Luogo - Monument

Area archeologica di Carminiello ai Mannesi

Where Vico I Carminiello ai Mannesi, Napoli

Of the numerous archaeological sites found in the area east of the city, in addition to the complex stratigraphy below the Cathedral, are imposing structures of a Roman building, located in vico I Carminiello at Mannes, east of Via Duomo and within the block bounded on the North by way courts and to the south by Via San Biagio dei Booksellers. The archaeological highlighted by the 1943 bombings, which destroyed the Church of Santa Maria del Carmine at Mannes and the adjacent buildings, documents part of an insula (isolated) of the ancient city occupied by even a small spa building. It is a multi-layered construction, quite articulate, dating in its main structures at the end of the first century AD, but it has elements attributable to different phases., The oldest of which belong to the Republican age. Among these, of particular interest is an apsidal rectangular, with black and white tiles on the floor, belonging to the lower level, perhaps forming part of a house. Incorporated in the imperial age, the foundations of a large building with vaulted rooms, the property is developed on at least two levels: the lower one, lit by skylights, was occupied by service rooms; that host top spa complex, which is part of the hydraulic lines are identified and a series of rooms with marble baths placed in the south wing of the building.

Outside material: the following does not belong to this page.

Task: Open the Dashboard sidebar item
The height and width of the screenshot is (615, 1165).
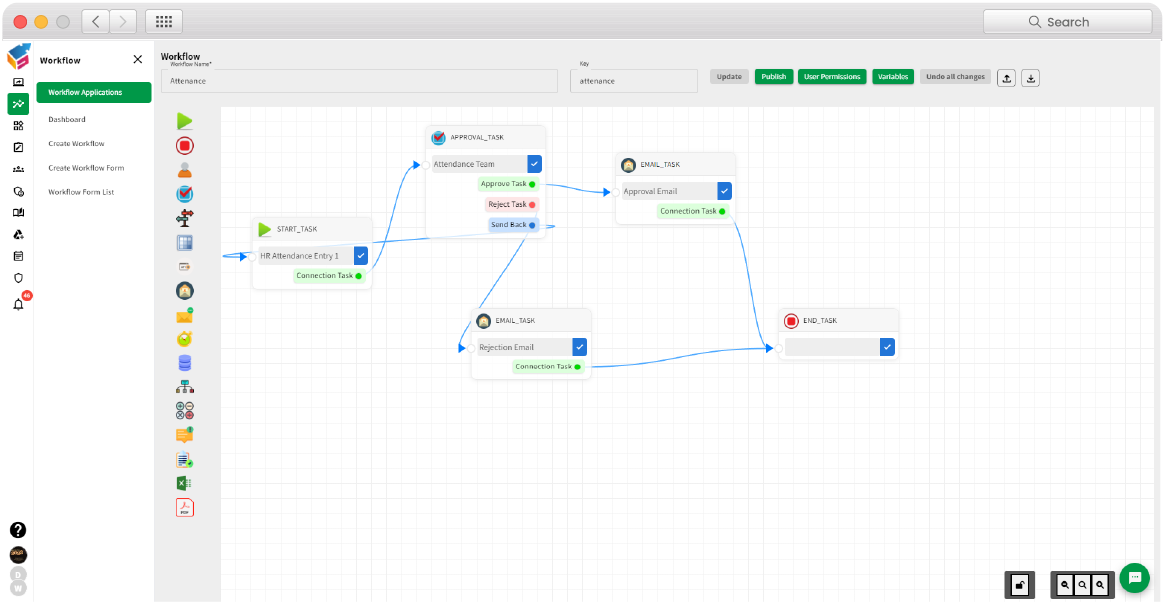Action: (66, 119)

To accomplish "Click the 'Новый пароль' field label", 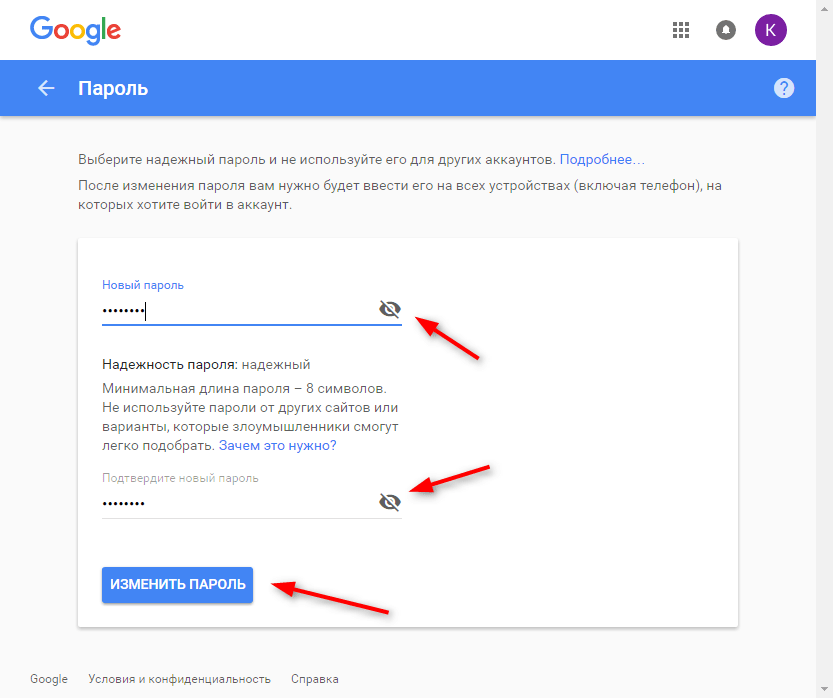I will point(143,285).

Among the subsequent changes must be reported to the late imperial age, the probable construction of a porch along the western facade and adaptation to mithraeum of two of the rooms on the lower floor, where the intended use is evidenced by the presence a stucco relief depicting the god Mithras in the act of sacrificing a bull. These transformations, the deepest since the fifth century AD, culminating in the Middle Ages with the incorporation of Roman structures within the religious building was later destroyed.